>>>

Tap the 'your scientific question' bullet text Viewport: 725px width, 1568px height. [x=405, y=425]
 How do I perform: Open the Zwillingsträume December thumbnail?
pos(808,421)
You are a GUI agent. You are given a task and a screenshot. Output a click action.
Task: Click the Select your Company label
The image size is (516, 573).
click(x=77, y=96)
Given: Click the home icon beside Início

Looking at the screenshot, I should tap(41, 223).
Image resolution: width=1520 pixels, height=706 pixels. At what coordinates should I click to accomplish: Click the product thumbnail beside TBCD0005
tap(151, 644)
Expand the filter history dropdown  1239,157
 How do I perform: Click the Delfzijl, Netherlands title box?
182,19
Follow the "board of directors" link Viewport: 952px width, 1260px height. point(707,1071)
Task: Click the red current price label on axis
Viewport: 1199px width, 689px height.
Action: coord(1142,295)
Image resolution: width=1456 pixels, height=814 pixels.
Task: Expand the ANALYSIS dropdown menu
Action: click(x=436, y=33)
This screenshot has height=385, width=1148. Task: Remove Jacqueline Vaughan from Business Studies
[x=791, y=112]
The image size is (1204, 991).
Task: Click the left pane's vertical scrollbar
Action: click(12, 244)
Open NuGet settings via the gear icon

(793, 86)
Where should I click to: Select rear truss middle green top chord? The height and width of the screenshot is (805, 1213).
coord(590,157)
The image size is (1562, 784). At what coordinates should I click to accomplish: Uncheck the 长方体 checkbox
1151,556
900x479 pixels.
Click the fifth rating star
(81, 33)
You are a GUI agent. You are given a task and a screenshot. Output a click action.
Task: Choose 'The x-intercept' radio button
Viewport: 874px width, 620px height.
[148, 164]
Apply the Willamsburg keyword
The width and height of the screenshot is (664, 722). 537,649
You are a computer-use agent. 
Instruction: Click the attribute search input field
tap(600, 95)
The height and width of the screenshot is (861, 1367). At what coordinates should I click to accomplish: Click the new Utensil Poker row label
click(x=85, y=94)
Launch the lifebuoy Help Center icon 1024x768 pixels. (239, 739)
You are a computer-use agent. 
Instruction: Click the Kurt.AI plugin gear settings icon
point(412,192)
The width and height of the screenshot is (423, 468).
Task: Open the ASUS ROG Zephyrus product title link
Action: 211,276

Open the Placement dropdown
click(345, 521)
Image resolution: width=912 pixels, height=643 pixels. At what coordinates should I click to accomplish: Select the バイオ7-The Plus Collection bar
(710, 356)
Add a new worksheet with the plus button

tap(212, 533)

<<<

● Direction: Please report, copied in full, every line in the rows above that contains the word "gear".

● Task answer:
Open NuGet settings via the gear icon
Instruction: Click the Kurt.AI plugin gear settings icon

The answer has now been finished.